WHAT IS REQUIRED:
Put the items from the very first line through the line containing "Action: pyautogui.click(x=448, y=106)", both included, into a Markdown table with the columns "Row" and "Line", giving each line a row number and skipping any blank lines.

INPUT RECORDS:
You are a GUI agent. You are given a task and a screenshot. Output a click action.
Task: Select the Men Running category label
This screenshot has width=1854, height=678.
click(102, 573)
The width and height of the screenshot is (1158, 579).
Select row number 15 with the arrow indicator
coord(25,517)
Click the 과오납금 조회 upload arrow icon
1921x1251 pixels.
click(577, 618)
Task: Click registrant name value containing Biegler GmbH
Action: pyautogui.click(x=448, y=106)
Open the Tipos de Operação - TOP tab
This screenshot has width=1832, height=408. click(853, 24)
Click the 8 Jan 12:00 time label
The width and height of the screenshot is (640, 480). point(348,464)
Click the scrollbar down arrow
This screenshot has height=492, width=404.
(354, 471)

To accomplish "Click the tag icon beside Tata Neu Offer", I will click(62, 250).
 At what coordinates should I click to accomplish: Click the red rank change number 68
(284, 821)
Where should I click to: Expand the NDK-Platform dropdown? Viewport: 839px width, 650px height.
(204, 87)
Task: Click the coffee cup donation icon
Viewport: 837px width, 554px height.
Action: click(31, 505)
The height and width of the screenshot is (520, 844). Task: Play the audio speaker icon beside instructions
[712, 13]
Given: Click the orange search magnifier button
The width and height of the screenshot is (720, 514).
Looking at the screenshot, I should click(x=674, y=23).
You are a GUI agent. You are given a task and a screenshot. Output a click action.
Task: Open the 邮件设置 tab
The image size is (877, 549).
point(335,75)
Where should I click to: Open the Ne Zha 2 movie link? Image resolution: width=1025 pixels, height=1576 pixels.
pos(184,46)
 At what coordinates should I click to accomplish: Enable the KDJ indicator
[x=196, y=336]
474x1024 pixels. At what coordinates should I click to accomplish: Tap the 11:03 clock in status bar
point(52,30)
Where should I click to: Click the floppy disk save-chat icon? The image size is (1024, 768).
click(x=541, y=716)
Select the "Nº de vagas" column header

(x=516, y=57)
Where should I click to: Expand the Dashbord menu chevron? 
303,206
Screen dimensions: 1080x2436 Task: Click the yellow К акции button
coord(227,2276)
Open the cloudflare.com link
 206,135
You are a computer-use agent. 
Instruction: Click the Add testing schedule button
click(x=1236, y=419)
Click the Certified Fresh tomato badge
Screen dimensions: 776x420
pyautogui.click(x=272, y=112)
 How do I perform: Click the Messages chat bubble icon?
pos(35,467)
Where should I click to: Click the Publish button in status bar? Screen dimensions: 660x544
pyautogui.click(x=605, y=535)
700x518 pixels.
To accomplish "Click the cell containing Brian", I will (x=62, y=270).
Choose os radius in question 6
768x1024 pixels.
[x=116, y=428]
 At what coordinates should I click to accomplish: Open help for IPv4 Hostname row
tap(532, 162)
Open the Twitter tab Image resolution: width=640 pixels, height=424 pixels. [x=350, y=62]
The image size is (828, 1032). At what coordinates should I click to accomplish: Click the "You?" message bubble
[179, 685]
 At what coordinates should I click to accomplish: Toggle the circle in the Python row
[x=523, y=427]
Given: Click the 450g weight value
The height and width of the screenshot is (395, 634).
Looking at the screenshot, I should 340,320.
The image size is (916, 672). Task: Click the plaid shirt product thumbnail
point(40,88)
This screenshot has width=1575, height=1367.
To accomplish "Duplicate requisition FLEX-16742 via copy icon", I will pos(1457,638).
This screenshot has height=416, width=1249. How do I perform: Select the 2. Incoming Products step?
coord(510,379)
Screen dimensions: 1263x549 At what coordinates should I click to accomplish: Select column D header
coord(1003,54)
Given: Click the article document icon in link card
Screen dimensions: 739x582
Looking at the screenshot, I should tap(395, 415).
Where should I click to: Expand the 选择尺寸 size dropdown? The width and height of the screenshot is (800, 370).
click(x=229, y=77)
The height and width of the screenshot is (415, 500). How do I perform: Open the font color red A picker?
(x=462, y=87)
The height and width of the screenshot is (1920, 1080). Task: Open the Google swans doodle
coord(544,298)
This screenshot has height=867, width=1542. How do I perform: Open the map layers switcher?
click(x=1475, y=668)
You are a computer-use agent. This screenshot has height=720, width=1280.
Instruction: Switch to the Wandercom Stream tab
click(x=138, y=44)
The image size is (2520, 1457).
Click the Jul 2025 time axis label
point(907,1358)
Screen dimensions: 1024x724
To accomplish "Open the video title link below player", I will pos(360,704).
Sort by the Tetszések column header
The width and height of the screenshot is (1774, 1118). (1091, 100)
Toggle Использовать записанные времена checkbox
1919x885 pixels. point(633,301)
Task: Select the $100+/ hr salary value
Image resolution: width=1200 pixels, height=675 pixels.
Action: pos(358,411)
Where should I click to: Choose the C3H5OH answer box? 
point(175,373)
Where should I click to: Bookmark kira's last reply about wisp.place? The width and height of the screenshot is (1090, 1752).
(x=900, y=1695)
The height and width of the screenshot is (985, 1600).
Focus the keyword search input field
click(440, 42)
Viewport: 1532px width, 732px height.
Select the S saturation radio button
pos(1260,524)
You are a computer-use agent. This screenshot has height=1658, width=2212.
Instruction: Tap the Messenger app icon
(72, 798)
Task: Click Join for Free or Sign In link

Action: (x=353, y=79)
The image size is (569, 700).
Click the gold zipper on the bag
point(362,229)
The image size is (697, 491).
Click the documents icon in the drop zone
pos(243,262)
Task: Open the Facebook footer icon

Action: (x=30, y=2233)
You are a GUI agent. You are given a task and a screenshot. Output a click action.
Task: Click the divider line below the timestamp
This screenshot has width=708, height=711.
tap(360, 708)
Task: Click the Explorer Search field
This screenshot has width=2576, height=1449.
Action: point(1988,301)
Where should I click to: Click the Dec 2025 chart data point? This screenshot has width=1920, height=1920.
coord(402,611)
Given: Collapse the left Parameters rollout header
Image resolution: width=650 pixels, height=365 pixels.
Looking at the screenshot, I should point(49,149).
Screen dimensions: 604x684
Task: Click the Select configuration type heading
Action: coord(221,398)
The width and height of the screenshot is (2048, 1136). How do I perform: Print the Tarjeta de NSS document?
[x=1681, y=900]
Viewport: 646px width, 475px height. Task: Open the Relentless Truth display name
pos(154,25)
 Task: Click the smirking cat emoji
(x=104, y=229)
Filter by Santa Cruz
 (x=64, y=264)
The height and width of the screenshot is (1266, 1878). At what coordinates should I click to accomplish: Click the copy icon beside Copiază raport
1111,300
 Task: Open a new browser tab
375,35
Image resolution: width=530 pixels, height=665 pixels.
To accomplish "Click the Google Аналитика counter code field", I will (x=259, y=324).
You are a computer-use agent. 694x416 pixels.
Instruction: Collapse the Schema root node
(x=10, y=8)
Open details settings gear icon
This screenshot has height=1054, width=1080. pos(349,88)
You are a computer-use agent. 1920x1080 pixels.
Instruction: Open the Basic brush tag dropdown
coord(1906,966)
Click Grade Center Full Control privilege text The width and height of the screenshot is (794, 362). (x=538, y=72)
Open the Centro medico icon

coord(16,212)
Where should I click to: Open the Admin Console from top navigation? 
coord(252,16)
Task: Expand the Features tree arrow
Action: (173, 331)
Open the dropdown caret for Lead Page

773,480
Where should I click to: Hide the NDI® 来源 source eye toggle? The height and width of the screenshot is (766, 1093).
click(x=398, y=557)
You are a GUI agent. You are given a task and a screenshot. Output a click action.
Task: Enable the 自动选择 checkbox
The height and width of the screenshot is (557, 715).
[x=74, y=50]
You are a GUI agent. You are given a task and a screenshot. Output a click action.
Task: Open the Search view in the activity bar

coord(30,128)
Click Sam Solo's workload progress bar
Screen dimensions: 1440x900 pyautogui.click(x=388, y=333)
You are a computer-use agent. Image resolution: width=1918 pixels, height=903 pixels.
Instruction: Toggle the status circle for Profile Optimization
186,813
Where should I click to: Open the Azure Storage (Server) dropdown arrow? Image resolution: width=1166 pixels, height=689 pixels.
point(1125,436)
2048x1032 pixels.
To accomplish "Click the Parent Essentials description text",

RESULT OF THE EXERCISE:
| Row | Line |
|---|---|
| 1 | You are a GUI agent. You are given a task and a screenshot. Output a click action. |
| 2 | Task: Select the Men Running category label |
| 3 | This screenshot has width=1854, height=678. |
| 4 | click(102, 573) |
| 5 | The width and height of the screenshot is (1158, 579). |
| 6 | Select row number 15 with the arrow indicator |
| 7 | coord(25,517) |
| 8 | Click the 과오납금 조회 upload arrow icon |
| 9 | 1921x1251 pixels. |
| 10 | click(577, 618) |
| 11 | Task: Click registrant name value containing Biegler GmbH |
| 12 | Action: pyautogui.click(x=448, y=106) |